▶ _Problem_
Retype the listing exactly; omit pictures.

▶ _Input data_
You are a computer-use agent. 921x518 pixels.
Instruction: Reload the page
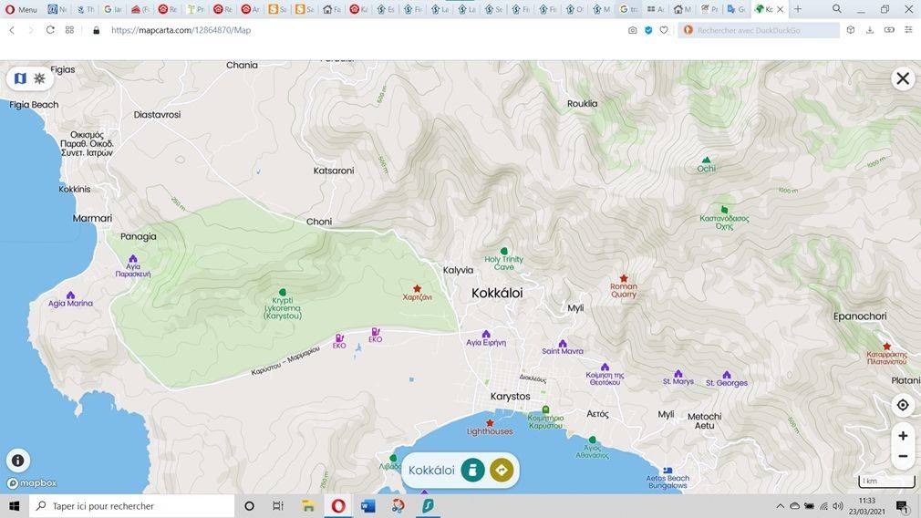(50, 30)
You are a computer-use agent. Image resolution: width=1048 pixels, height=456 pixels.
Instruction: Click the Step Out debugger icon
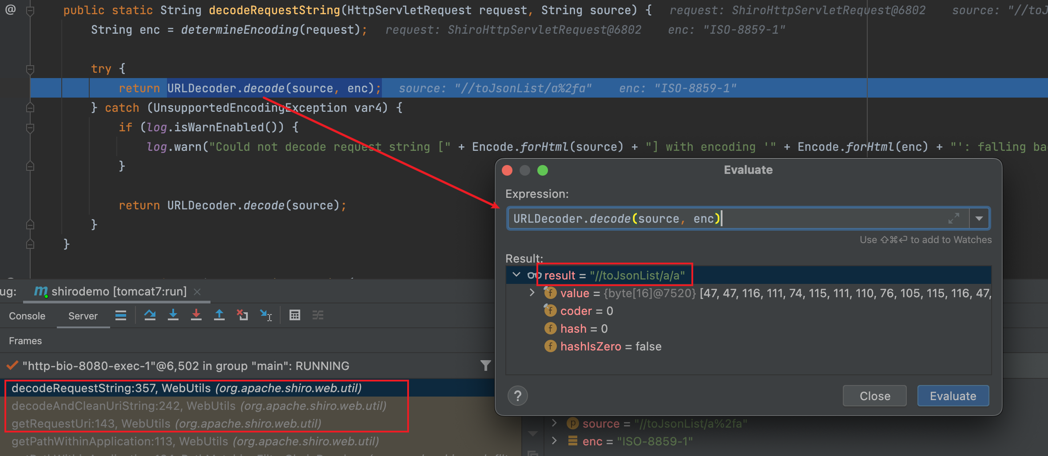click(x=219, y=315)
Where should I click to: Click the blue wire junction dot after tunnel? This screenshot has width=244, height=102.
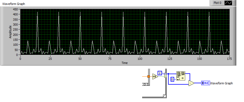pos(168,74)
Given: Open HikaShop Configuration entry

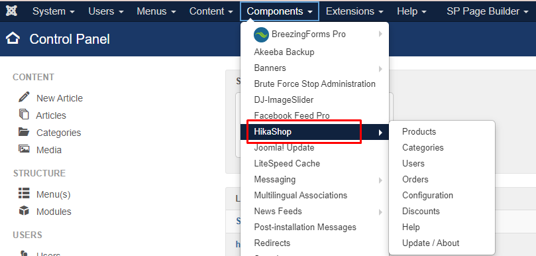Looking at the screenshot, I should click(427, 196).
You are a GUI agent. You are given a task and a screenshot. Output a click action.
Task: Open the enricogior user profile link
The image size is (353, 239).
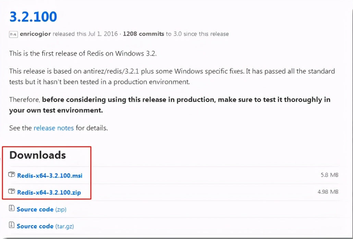[36, 34]
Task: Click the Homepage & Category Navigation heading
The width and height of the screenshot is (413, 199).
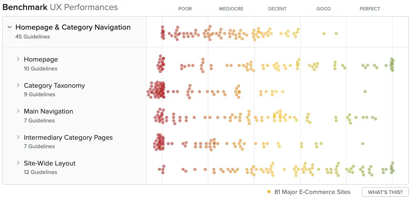Action: 73,27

▶ _Completed exercise_
You are a computer-use agent. 921x518 pixels.
Instruction: Reload the page
(50, 30)
You are a computer-use agent. Image resolution: width=1048 pixels, height=456 pixels.
Instruction: Click the Step Out debugger icon
click(x=219, y=315)
Where should I click to: Click the blue wire junction dot after tunnel? This screenshot has width=244, height=102.
pos(168,74)
Given: Open HikaShop Configuration entry

Looking at the screenshot, I should click(427, 196).
You are a GUI agent. You are given a task and a screenshot. Output a click action.
Task: Open the enricogior user profile link
The image size is (353, 239).
[36, 34]
Task: Click the Homepage & Category Navigation heading
The width and height of the screenshot is (413, 199).
Action: 73,27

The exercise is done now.